You are building the action layer for an e-commerce agent that can: search product catalogs (Read), update cart contents (Write), and process payment and send order confirmation emails (Commit). The system must be safe for autonomous operation with minimal human oversight.
This lesson explores lesson 4: closing the loop — examining the key principles, real-world applications, and implications for practitioners working in this domain.
Understanding this topic requires both theoretical grounding and practical awareness of how these concepts manifest in deployed systems. The frameworks covered in earlier lessons provide the foundation; this lesson connects them to implementation reality.
The transition from theory to practice reveals challenges that pure conceptual frameworks don't capture. Real-world deployment introduces constraints, trade-offs, and edge cases that demand nuanced judgment rather than rigid rule-following.
Effective practitioners in this space develop the ability to reason across multiple frameworks simultaneously, recognizing when different perspectives apply and how to resolve conflicts between competing priorities.

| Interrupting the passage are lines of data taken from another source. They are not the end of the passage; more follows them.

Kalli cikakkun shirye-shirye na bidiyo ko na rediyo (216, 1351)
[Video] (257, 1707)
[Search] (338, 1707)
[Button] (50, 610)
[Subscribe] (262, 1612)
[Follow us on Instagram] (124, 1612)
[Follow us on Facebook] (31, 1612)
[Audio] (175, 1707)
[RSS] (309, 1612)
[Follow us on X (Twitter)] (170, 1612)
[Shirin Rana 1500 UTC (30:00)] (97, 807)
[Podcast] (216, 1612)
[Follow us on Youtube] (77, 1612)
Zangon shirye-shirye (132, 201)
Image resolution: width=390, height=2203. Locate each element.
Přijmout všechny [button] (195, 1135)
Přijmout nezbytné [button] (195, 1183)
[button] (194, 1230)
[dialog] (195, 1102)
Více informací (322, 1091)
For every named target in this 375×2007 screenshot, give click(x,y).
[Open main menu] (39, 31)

As this field continues to evolve, the principles covered in this module will remain foundational even as specific technologies and implementations change. The ability to think critically about these topics — rather than simply memorizing current best practices — is what separates effective practitioners from those who merely follow checklists.
Use the AI below to explore the concepts from Lesson 4 in depth. Ask questions, challenge assumptions, and work through practical scenarios related to lesson 4: closing the loop.